Wer das Programmheft nicht gelesen hatte, staunte nicht schlecht, als anschließend zwei Solisten mit E-Gitarre auf das Podium der Tonhalle traten. Ist man da im falschen Konzert gelandet? Nein, das war Absicht. Bryce Dessner, amerikanischer Gitarrist und Komponist, ist zwar einem Millionen-Publikum als Leader der Rockband The National bekannt. Doch zwei Seelen wohnen in Dessners Brust: Als klassisch ausgebildeter Komponist schreibt er auch Werke wie St. Carolyn by the Sea für zwei elektrische Gitarren und Orchester, das in Zürich als Schweizer Erstaufführung zu erleben war. Stilistisch trennt er da klar zwischen den Sparten, so dass man fast etwas enttäuscht war, dass die beiden Soloinstrumente, gespielt von Dessner selbst und David Chalmin, nicht etwas „rockiger“ daherkamen. Zudem wurden die zarten Töne der Gitarren beim gewaltigen Orchester-Crescendo des Mittelteils alsbald gänzlich zugedeckt – wohl passend zum Werktitel, der das Ertrinken einer Frauengestalt in den Wogen des Meeres suggeriert. Bei der Dirigentin war zu verspüren, dass solch effektvolle Musik ganz nach ihrem Gusto ist.
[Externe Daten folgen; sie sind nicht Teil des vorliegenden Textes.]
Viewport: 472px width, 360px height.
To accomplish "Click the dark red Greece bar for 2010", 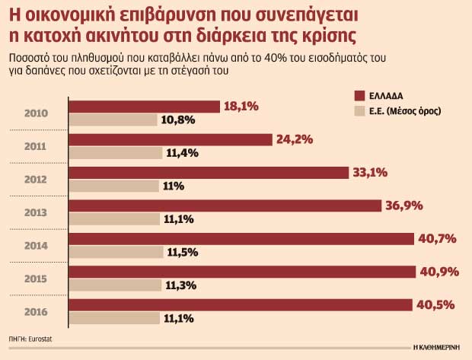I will (145, 107).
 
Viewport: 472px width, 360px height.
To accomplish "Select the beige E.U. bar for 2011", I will (114, 152).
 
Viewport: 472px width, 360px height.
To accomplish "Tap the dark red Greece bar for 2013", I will (225, 205).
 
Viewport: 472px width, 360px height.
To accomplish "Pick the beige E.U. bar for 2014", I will (114, 251).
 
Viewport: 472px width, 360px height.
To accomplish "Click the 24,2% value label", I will (294, 139).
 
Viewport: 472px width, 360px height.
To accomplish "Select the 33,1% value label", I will (371, 173).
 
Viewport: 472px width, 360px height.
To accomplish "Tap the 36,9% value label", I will (403, 205).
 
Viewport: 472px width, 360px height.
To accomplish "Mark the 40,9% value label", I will (438, 272).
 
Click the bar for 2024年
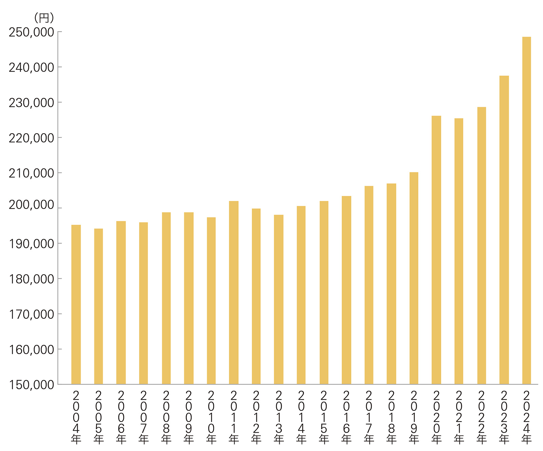[x=526, y=210]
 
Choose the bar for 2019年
[x=414, y=278]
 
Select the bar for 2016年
[x=346, y=290]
Mit der ganz großen Kelle rührt Richard Strauss in seiner Tondichtung Also sprach Zarathustra an. Auf der gehaltlichen Ebene schlüpft der Komponist in die Maske des Philosophen Friedrich Nietzsche: Der Prophet Zarathustra steigt zu den Menschen nieder, um sie seine Botschaft zu lehren; er verzweifelt jedoch an ihrer Resistenz, stirbt, ersteht aufs Neue und zieht sich in die Nacht zurück. Als Hörer kann man aber diese philosophische Ebene einfach ausblenden und sich dem üppigen musikalischen Geschehen hingeben. Eine Leitplanke bildet beispielsweise das gleich zu Beginn erklingende Naturmotiv, das sich durch das ganze Werk zieht.
Simone Young zeigte sich auch in Zürich als eine leidenschaftliche Strauss-Dirigentin. Mit der Riesenbesetzung verstand sie souverän umzugehen, verband dabei gekonnt die Qualitäten der fordernden Gebieterin und der empathischen Animatorin. Den ganzen Klangfarbenreichtum der Strauss’schen Partitur brachte sie prächtig heraus, und die emotionalen Charakteristika der einzelnen Abschnitte unterschied sie deutlich voneinander. Trotzdem ließ sie das halbstündige Werk nie in seine Einzelteile zerfallen, sondern spannte vom Sonnenaufgang des Anfangs bis zum Nachtlied des Schlusses einen großen Bogen. Und das Tonhalle-Orchester brillierte mit einer Spitzenleistung.